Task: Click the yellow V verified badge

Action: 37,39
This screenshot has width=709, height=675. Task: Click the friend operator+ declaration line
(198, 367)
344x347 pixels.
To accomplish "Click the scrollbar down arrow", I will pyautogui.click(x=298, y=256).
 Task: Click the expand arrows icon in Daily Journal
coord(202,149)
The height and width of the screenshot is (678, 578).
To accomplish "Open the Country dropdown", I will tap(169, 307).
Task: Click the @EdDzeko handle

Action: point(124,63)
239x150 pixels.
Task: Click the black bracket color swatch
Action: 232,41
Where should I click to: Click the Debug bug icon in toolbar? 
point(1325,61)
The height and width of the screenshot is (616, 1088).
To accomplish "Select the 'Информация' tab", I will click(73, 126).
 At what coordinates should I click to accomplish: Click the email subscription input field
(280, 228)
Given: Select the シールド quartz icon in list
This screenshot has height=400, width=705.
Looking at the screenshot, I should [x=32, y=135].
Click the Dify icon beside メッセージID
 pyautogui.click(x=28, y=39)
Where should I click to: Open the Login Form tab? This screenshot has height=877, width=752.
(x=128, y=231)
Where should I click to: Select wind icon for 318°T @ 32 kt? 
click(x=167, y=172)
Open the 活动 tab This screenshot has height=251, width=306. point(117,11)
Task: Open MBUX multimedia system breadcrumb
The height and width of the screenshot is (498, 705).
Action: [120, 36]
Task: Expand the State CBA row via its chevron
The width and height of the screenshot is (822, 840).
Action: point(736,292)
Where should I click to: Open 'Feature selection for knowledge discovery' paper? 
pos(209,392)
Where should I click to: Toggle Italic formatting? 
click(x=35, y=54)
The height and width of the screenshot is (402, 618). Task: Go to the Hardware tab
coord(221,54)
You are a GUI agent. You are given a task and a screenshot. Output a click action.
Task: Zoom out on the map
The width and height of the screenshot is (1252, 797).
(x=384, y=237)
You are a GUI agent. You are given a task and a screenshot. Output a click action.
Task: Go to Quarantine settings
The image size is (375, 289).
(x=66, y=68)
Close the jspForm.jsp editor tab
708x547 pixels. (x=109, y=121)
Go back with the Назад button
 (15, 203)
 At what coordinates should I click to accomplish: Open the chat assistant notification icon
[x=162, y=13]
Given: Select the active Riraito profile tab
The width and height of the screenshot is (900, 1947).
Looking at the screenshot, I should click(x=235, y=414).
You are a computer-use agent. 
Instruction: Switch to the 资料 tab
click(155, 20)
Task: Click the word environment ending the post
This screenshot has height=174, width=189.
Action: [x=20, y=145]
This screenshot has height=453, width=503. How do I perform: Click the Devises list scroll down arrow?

+ + + + +

### WHAT IS NEEDED
All of the material above must be transcribed exactly, with no line dropped.

### SOLUTION FOR THIS EXERCISE
Task: Click the yellow V verified badge

Action: 37,39
This screenshot has width=709, height=675. Task: Click the friend operator+ declaration line
(198, 367)
344x347 pixels.
To accomplish "Click the scrollbar down arrow", I will pyautogui.click(x=298, y=256).
 Task: Click the expand arrows icon in Daily Journal
coord(202,149)
The height and width of the screenshot is (678, 578).
To accomplish "Open the Country dropdown", I will tap(169, 307).
Task: Click the @EdDzeko handle

Action: point(124,63)
239x150 pixels.
Task: Click the black bracket color swatch
Action: 232,41
Where should I click to: Click the Debug bug icon in toolbar? 
point(1325,61)
The height and width of the screenshot is (616, 1088).
To accomplish "Select the 'Информация' tab", I will click(73, 126).
 At what coordinates should I click to accomplish: Click the email subscription input field
(280, 228)
Given: Select the シールド quartz icon in list
This screenshot has height=400, width=705.
Looking at the screenshot, I should [x=32, y=135].
Click the Dify icon beside メッセージID
 pyautogui.click(x=28, y=39)
Where should I click to: Open the Login Form tab? This screenshot has height=877, width=752.
(x=128, y=231)
Where should I click to: Select wind icon for 318°T @ 32 kt? 
click(x=167, y=172)
Open the 活动 tab This screenshot has height=251, width=306. point(117,11)
Task: Open MBUX multimedia system breadcrumb
The height and width of the screenshot is (498, 705).
Action: [120, 36]
Task: Expand the State CBA row via its chevron
The width and height of the screenshot is (822, 840).
Action: point(736,292)
Where should I click to: Open 'Feature selection for knowledge discovery' paper? 
pos(209,392)
Where should I click to: Toggle Italic formatting? 
click(x=35, y=54)
The height and width of the screenshot is (402, 618). Task: Go to the Hardware tab
coord(221,54)
You are a GUI agent. You are given a task and a screenshot. Output a click action.
Task: Zoom out on the map
The width and height of the screenshot is (1252, 797).
(x=384, y=237)
You are a GUI agent. You are given a task and a screenshot. Output a click action.
Task: Go to Quarantine settings
The image size is (375, 289).
(x=66, y=68)
Close the jspForm.jsp editor tab
708x547 pixels. (x=109, y=121)
Go back with the Назад button
 (15, 203)
 At what coordinates should I click to accomplish: Open the chat assistant notification icon
[x=162, y=13]
Given: Select the active Riraito profile tab
The width and height of the screenshot is (900, 1947).
Looking at the screenshot, I should click(x=235, y=414).
You are a computer-use agent. 
Instruction: Switch to the 资料 tab
click(155, 20)
Task: Click the word environment ending the post
This screenshot has height=174, width=189.
Action: [x=20, y=145]
This screenshot has height=453, width=503. How do I perform: Click the Devises list scroll down arrow?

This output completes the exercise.